Dig deep into bypassed claim edits
Increasingly, hospitals use claim scrubbers to prompt billing staff for edits prior to claims submission based on payer rules, identification of missing information, eligibility checks, and more. But a close look at the data behind an organization’s clean claim rate may indicate that some billers are bypassing the claim edits. In these instances, claims are submitted before corrections are made. The result is a lower-than-expected clean claim rate.

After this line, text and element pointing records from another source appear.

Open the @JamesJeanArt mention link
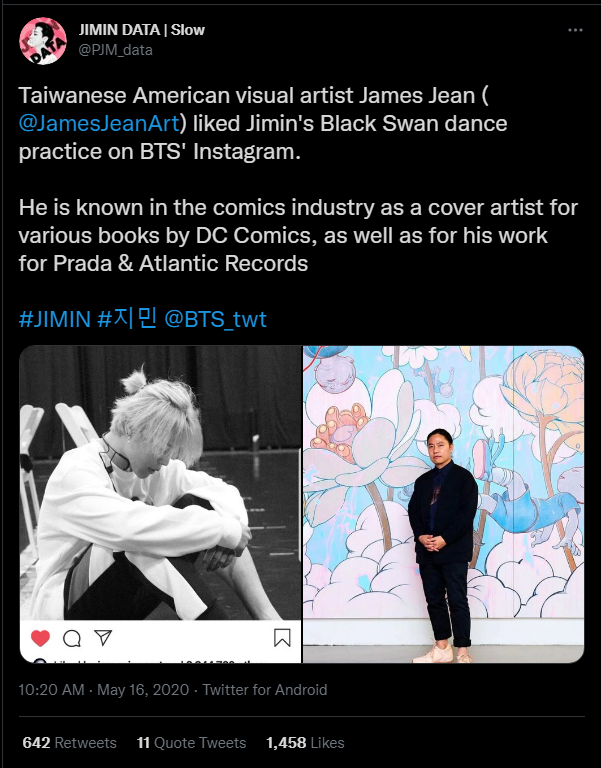601x768 pixels. 99,123
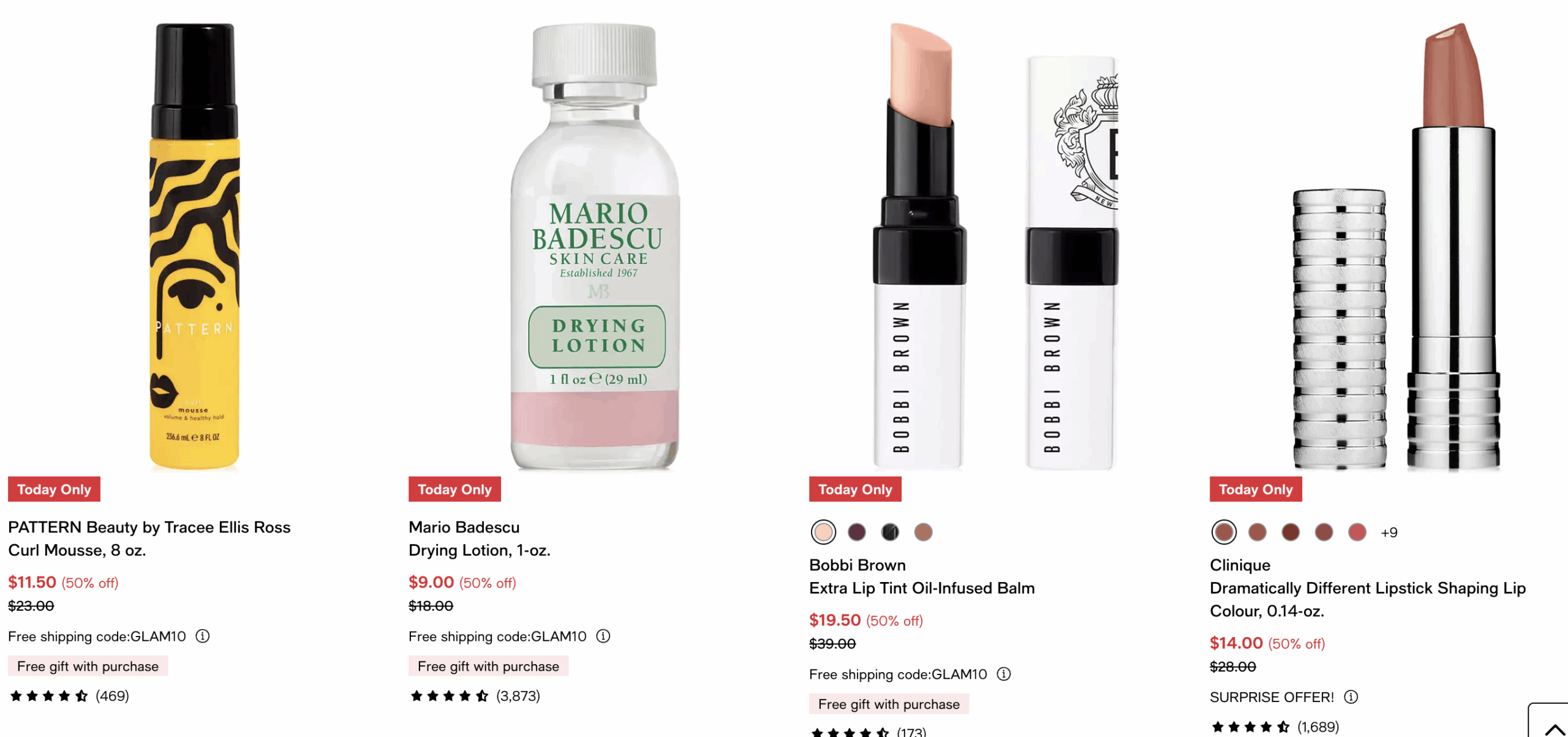1568x737 pixels.
Task: Open info icon next to SURPRISE OFFER!
Action: (1351, 697)
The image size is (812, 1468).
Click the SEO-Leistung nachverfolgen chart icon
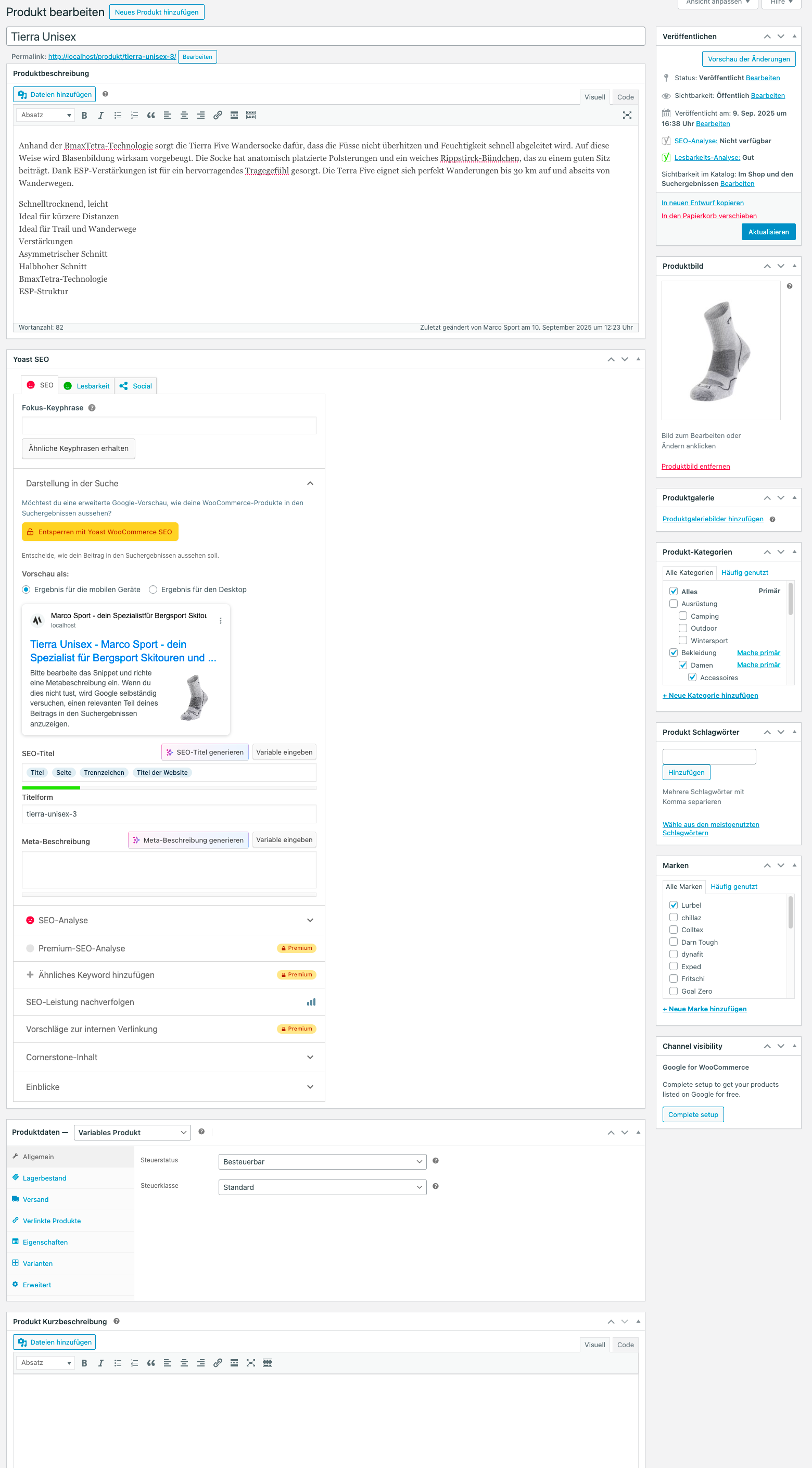pos(311,1002)
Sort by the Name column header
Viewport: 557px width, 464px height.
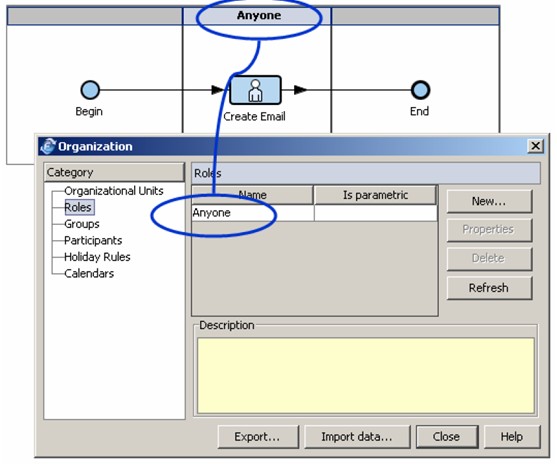coord(253,195)
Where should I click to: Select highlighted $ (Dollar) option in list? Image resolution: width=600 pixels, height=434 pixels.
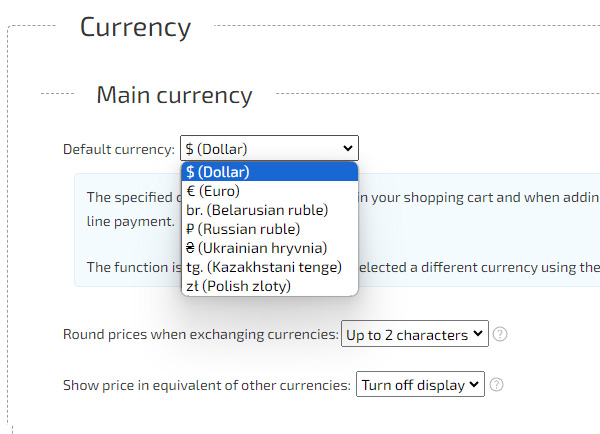coord(268,171)
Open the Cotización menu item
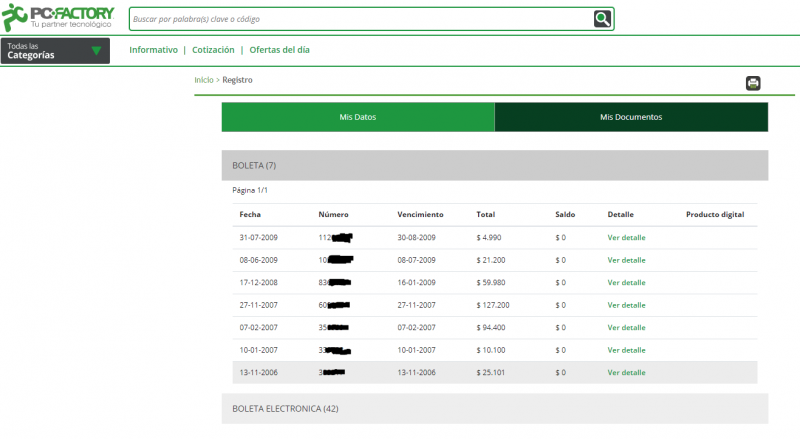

One way to tackle this challenge is to develop scorecards for individual employees that detail their performance against key metrics, including their rate of bypassed edits. Then, reiterate expectations for revenue cycle processes. Doing so will decrease the rate of bypassed edits and strengthen financial performance. Be sure to check in with staff monthly to review performance, keep expectations top of mind, and celebrate successes.

Implement tools to stay ahead of payer rule changes
Billing rules for health plans are complex and inconsistent from one payer to the next—and they change rapidly. In the next five years, we’ll see the use of machine learning to identify changes in payer rules before they are widely known. In the meantime, with more than 100,000 payer rules to keep track of, hospitals must update these rules weekly to protect their clean claim rate. Look for automated solutions that actively monitor changes in payer rules and prompt billing staff to incorporate these rules in claims prior to submission, minimizing rejections and denials.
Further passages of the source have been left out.